Task statement
Down to the last line, retype each line of the entries exactly, starting with the one that contains "You are a computer-use".

Exercise input
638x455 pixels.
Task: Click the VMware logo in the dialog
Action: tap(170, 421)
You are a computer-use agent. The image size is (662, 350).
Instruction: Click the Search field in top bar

Solution for this exercise
You are a computer-use agent. The image size is (662, 350).
Instruction: Click the Search field in top bar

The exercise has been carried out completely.